Sunday, October 23, 2005

Getting Through Baseball

So I have to admit, I believe the Boston Red Sox were cursed. Not from 1918-2004, but during the 2005 season. The reason for this curse? The attendance of a BU student from Western MA... yup, me. After the unbelievable highs of seeing ALCS Game 5 (with Papi's 14th inning hit ending almost 6 hours of ulcer-inducing agony) and WS Game 1 (another back-and forth nailbiter) live and in person, how could the 2005 season go so wrong?
Opening Day 2005- shiny new rings and a snazzy new flag, but the Sox lose. They continued to do so every game I went to this season, up to and including the heartbreaking Game 3 loss of the ALDS that allowed the now-AL Champion ChiSox to complete the sweep.
At this point, you're probably wondering- Beth, where on earth are you going with this? And to be honest, I wish I knew. Being a baseball fan was far more taxing this year than it should have been for a fan of the team who shocked the world (but not their fans) in October 2004. This was a team that was losing to the Orioles of all people for a good couple of months, then wrested away control of the East for most of the rest of the season, only to lose it in the home stretch and be forced to settle for the wild card on the sole basis that the MFY won 10/19 games between the two, as close as it could possibly be in their favor.

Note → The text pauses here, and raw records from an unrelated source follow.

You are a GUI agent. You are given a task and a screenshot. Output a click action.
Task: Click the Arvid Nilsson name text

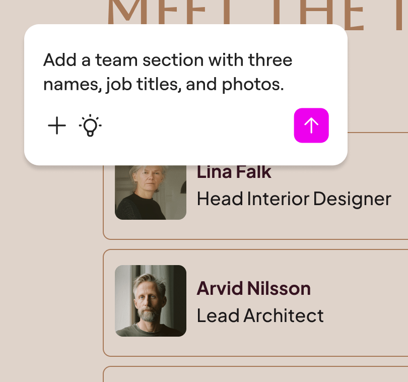click(x=253, y=289)
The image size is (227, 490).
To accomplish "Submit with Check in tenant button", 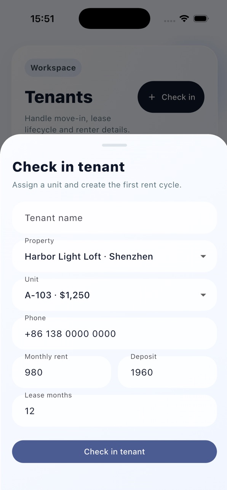I will 114,452.
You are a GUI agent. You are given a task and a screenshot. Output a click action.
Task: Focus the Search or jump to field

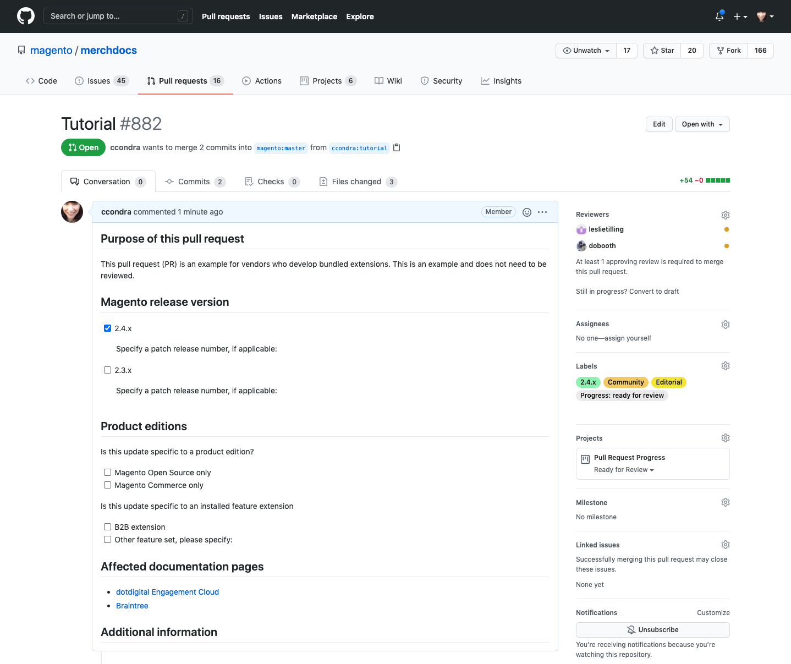coord(113,17)
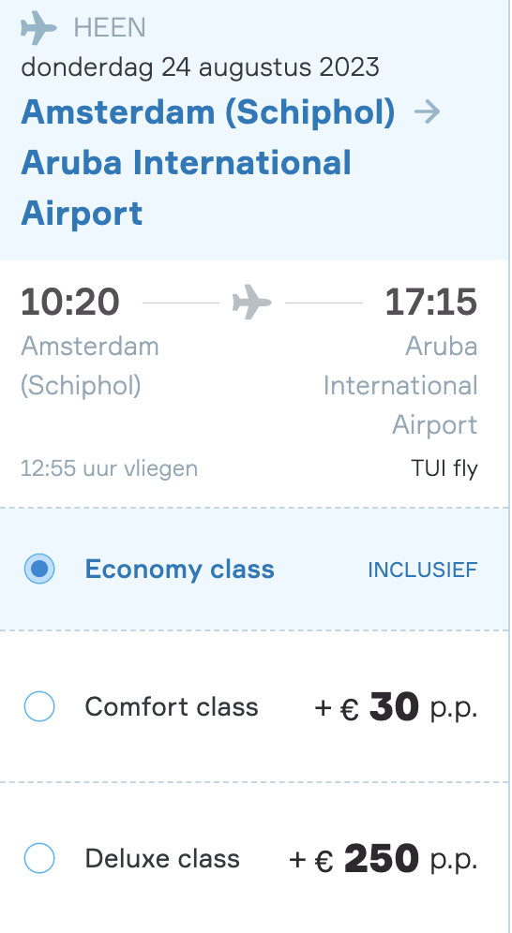Click the arrow icon after Amsterdam (Schiphol)
Image resolution: width=512 pixels, height=933 pixels.
428,111
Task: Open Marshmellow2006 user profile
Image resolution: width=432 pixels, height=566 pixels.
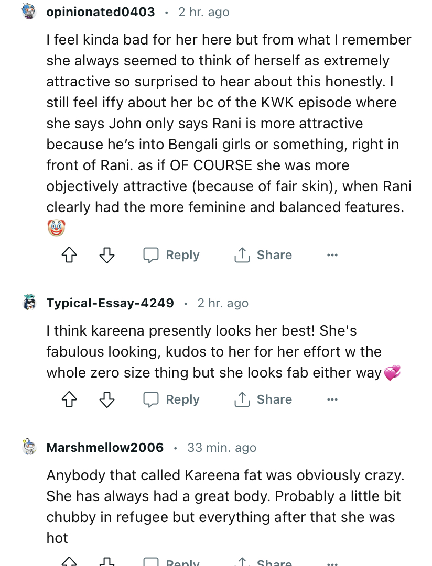Action: pyautogui.click(x=105, y=448)
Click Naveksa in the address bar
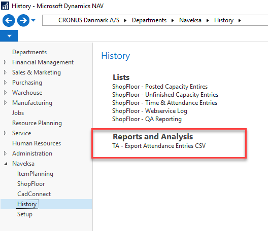The height and width of the screenshot is (231, 268). (x=190, y=20)
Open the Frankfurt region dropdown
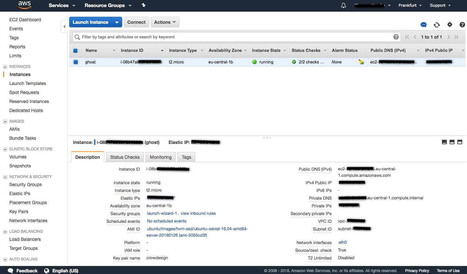Screen dimensions: 467x274 410,5
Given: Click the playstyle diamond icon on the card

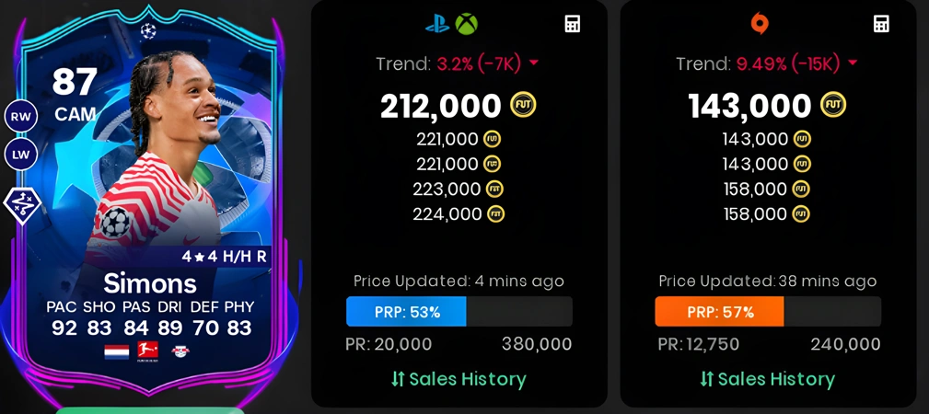Looking at the screenshot, I should pyautogui.click(x=20, y=202).
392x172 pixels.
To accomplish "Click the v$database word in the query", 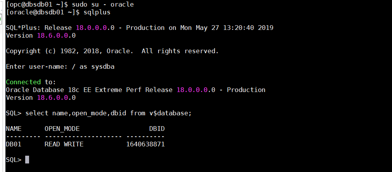I will point(171,113).
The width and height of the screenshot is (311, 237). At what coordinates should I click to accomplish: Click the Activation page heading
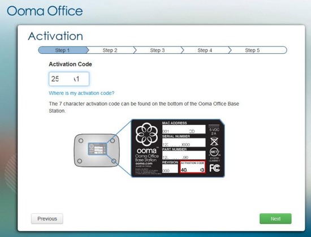pyautogui.click(x=55, y=36)
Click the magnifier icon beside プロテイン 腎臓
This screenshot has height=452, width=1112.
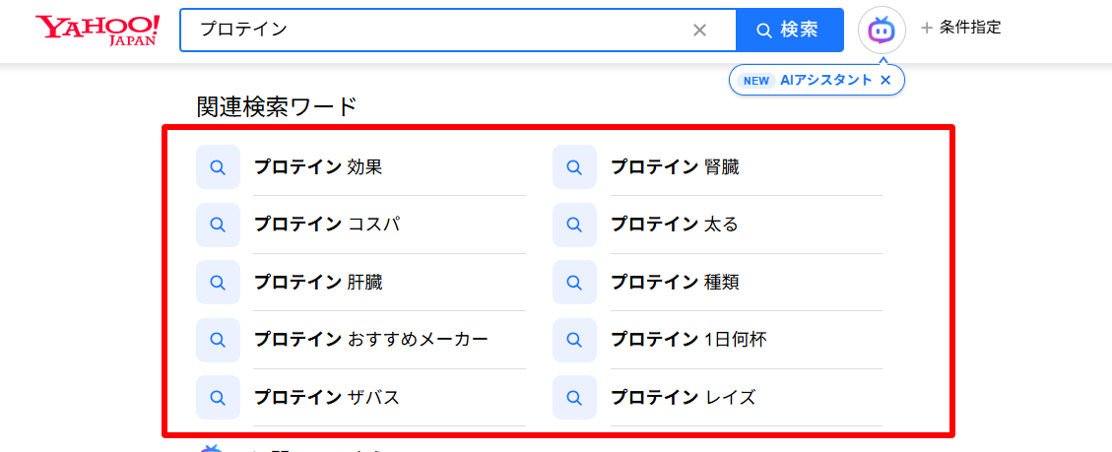pyautogui.click(x=575, y=166)
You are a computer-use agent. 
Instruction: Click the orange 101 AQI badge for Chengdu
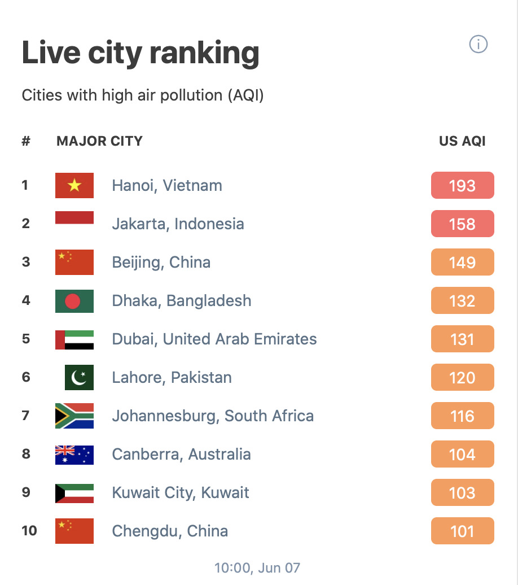[x=462, y=531]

But the BoSox are no longer a playoff team this year, pure and simple. And the one message that we can learn from last year's successes and this year's defeat is that maybe, just maybe, the dynasty is dead in baseball. Since 2000, no champion has repeated. From 2002-2004, the Series was won by a Wild Card team that a little more than a decade ago would have been "playing golf right now (this is better)". The Yankees and BoSox were knocked out in the first round, as were the Atlanta Braves (well, no one was surprised there, but still). This year's WS representatives are a former 15-30 team that's never been there and is trying to prove they belong atop baseball, and a team who hasn't been there in 46 years and who have as much temporal and emotional baggage looming over them as last year's champs. So what if your favorite team isn't in the running this season. The past few years just go to show that they damn well may be next year- heck, even the Orioles have a shot. Baseball is exciting again, even when you watch your team get its ass handed to them all the time, if only because there's so much to cheer for and so much to admire. Those individual wins and losses don't matter in the face of The Game, and even your own personal curse can be forgotten in the excitement of a pennant race. Let's face it- we all live for this.